Dr. Sarah Sayeed is Director of Community Partnerships at the Interfaith Center of New York City. Among the programs she oversees are the Rabbi Marshall T. Meyer Retreats for Social Justice and Muslim-Catholic Initiatives. A former assistant professor at Baruch College, Sarah graduated from Princeton University in 1990 and earned her Ph.D. in communications from the Annenberg School for Communications. Sarah is a board member of Women in Islam, Inc. , and she has authored numerous articles about women, Islam, and public health.
Jules Hermes, West Coast Coordinator, Interfaith Oceans photographer and production specialist, is also a communications professional. She has for decades followed a passion to document scenes of life around the world that represent the intimacies of human thoughts and their connection to nature. Author and photographer of numerous books that focus on youth, art and compassion for all beings, Hermes attempts to convey the insoluble spirit of the people living on this pale blue planet. Water and world religions have been a constant theme in her life, from growing up in a large Roman Catholic family in Minnesota—Land of 10,000 Lakes—to living India, where the sacred Ganges River flows. A graduate of UCLA, Hermes lives on the West Coast in Southern California. Her deep love and respect for the oceans—and mountains—is a reflection of her surrender to the greatest mystery: the Infinite and Unknowable. She has worked as the communications director for the American Refugee Committee and Global Volunteers and run her own press. Her children's books on the youth of India, Micronesia, Morocco, Guatemala, and Bolivia have impressed reviewers and readers with their moving photographs and text. She has also interviewed, photographed, and written a children's biography of the 14th Dalai Lama.

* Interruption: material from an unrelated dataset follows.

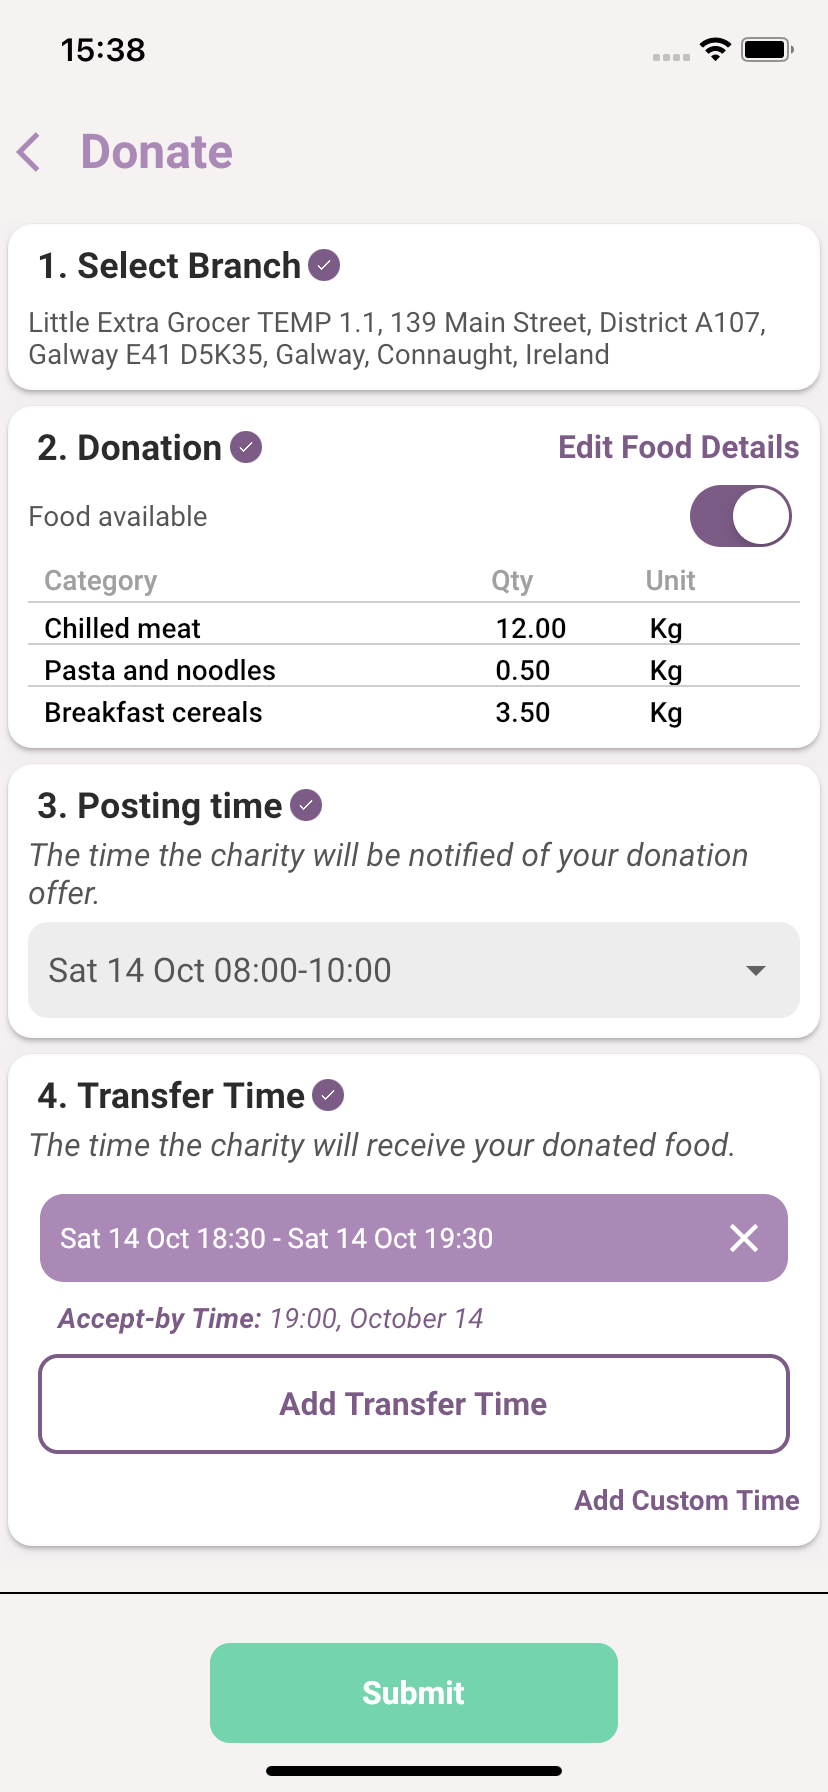
Task: Tap the Wi-Fi status icon
Action: (x=715, y=49)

Kristen Mitchell, Ph.D. has worked on ocean issues for more than 10 years, first as a scientist, and now in policy. As a AAAS Congressional Fellow she helped write legislation aimed at reducing pollution in the ocean. Twice, Kristen has sailed the Pacific Ocean with Sea Education Association, first as a student then as a guest scientist aboard the Plastics at SEA: North Pacific Expedition in 2012 where she investigated the relationship between plastic and marine chemistry. At Eckerd College, Kristen was a member of the sailing team and graduated with a degree in marine chemistry. After graduation she moved to Denmark as a Fulbright scholar. She earned her Ph.D. from Utrecht University in the Netherlands, but worked on her dissertation at Georgia Institute of Technology and the University of Waterloo, with extensive collaboration at the University of Illinois Urbana-Champaign. Kristen did postdoctoral research into using remote sensing techniques to map and quantify marine debris at the University of Waterloo. Kristen has authored several peer-reviewed scientific articles. Kristen can be found regularly in the Sant Ocean Hall at the Smithsonian National Museum of Natural History where she is a volunteer.
Mirjana Mataya, student at the University of Wisconsin-Madison in zoology, was part of the first interfaith ocean ethics expedition, working to help film proceedings and add insights as a teenager. Long an advocate of working to save species, she started her own environmental club and website when she was in elementary and middle school. The oceans and marine species are of particular interest to her, and she hopes to find ways to be part of ocean preservation and restoration efforts. She loves music and art, and will do what she can to get youth involved in this project.
Dmitri Mataya, administrative page, assisted at the U.S. Senate briefing and Netherlands Embassy Reception. He stands ready to assist on additional events. He is currently an engineering student at the University of St. Thomas, St. Paul.